■ **Work task**
Below is a listing; return it in full, exactly as it appears.

■ **Input**
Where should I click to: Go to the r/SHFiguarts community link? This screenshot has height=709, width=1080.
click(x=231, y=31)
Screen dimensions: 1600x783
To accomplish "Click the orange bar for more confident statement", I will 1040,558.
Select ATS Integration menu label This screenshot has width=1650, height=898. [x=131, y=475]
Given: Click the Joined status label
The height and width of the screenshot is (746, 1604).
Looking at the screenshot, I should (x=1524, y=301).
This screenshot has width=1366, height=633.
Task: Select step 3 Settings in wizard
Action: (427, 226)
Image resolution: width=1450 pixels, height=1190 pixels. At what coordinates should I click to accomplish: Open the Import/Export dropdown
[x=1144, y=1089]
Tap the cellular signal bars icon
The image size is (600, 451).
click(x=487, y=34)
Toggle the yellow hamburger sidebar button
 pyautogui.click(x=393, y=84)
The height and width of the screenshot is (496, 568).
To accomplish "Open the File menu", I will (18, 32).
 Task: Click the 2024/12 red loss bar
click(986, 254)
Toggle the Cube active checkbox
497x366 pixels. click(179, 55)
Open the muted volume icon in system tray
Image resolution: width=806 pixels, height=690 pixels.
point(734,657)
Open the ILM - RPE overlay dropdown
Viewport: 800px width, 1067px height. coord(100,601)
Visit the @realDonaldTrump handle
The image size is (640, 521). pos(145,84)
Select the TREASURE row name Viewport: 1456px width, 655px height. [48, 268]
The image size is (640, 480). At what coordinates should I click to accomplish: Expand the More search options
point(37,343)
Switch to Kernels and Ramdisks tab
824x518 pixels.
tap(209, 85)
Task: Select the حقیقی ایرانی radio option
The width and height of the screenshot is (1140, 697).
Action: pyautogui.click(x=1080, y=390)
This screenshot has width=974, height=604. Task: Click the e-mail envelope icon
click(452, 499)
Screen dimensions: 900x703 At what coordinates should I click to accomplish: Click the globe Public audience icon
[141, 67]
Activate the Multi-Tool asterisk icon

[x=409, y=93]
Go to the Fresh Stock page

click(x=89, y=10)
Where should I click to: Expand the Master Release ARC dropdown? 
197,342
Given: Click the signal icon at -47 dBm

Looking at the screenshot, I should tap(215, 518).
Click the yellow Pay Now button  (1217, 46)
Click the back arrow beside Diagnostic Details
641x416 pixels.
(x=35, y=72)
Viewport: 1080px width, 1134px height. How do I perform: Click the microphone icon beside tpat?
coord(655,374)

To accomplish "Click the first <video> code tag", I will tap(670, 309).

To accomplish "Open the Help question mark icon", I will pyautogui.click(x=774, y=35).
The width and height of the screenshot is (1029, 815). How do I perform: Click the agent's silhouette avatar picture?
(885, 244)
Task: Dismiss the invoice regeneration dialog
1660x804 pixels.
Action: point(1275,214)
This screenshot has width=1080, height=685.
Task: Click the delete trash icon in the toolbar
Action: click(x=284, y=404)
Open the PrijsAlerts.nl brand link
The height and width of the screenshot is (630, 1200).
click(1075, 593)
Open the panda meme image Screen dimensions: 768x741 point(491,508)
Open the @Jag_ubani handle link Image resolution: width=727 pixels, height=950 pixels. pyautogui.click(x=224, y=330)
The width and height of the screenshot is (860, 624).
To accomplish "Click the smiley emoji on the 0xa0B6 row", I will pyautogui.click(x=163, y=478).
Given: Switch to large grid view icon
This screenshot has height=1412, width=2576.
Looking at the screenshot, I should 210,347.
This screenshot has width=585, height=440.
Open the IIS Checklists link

■ **Answer for this exercise**
Where should I click to: Go to the r/SHFiguarts community link? This screenshot has height=709, width=1080.
click(x=231, y=31)
Screen dimensions: 1600x783
To accomplish "Click the orange bar for more confident statement", I will 1040,558.
Select ATS Integration menu label This screenshot has width=1650, height=898. [x=131, y=475]
Given: Click the Joined status label
The height and width of the screenshot is (746, 1604).
Looking at the screenshot, I should (x=1524, y=301).
This screenshot has width=1366, height=633.
Task: Select step 3 Settings in wizard
Action: (427, 226)
Image resolution: width=1450 pixels, height=1190 pixels. At what coordinates should I click to accomplish: Open the Import/Export dropdown
[x=1144, y=1089]
Tap the cellular signal bars icon
The image size is (600, 451).
click(x=487, y=34)
Toggle the yellow hamburger sidebar button
 pyautogui.click(x=393, y=84)
The height and width of the screenshot is (496, 568).
To accomplish "Open the File menu", I will (18, 32).
 Task: Click the 2024/12 red loss bar
click(986, 254)
Toggle the Cube active checkbox
497x366 pixels. click(179, 55)
Open the muted volume icon in system tray
Image resolution: width=806 pixels, height=690 pixels.
point(734,657)
Open the ILM - RPE overlay dropdown
Viewport: 800px width, 1067px height. coord(100,601)
Visit the @realDonaldTrump handle
The image size is (640, 521). pos(145,84)
Select the TREASURE row name Viewport: 1456px width, 655px height. [48, 268]
The image size is (640, 480). At what coordinates should I click to accomplish: Expand the More search options
point(37,343)
Switch to Kernels and Ramdisks tab
824x518 pixels.
tap(209, 85)
Task: Select the حقیقی ایرانی radio option
The width and height of the screenshot is (1140, 697).
Action: pyautogui.click(x=1080, y=390)
This screenshot has width=974, height=604. Task: Click the e-mail envelope icon
click(452, 499)
Screen dimensions: 900x703 At what coordinates should I click to accomplish: Click the globe Public audience icon
[141, 67]
Activate the Multi-Tool asterisk icon

[x=409, y=93]
Go to the Fresh Stock page

click(x=89, y=10)
Where should I click to: Expand the Master Release ARC dropdown? 
197,342
Given: Click the signal icon at -47 dBm

Looking at the screenshot, I should tap(215, 518).
Click the yellow Pay Now button  (1217, 46)
Click the back arrow beside Diagnostic Details
641x416 pixels.
(x=35, y=72)
Viewport: 1080px width, 1134px height. How do I perform: Click the microphone icon beside tpat?
coord(655,374)

To accomplish "Click the first <video> code tag", I will tap(670, 309).

To accomplish "Open the Help question mark icon", I will pyautogui.click(x=774, y=35).
The width and height of the screenshot is (1029, 815). How do I perform: Click the agent's silhouette avatar picture?
(885, 244)
Task: Dismiss the invoice regeneration dialog
1660x804 pixels.
Action: point(1275,214)
This screenshot has width=1080, height=685.
Task: Click the delete trash icon in the toolbar
Action: click(x=284, y=404)
Open the PrijsAlerts.nl brand link
The height and width of the screenshot is (630, 1200).
click(1075, 593)
Open the panda meme image Screen dimensions: 768x741 point(491,508)
Open the @Jag_ubani handle link Image resolution: width=727 pixels, height=950 pixels. pyautogui.click(x=224, y=330)
The width and height of the screenshot is (860, 624).
To accomplish "Click the smiley emoji on the 0xa0B6 row", I will pyautogui.click(x=163, y=478).
Given: Switch to large grid view icon
This screenshot has height=1412, width=2576.
Looking at the screenshot, I should 210,347.
This screenshot has width=585, height=440.
Open the IIS Checklists link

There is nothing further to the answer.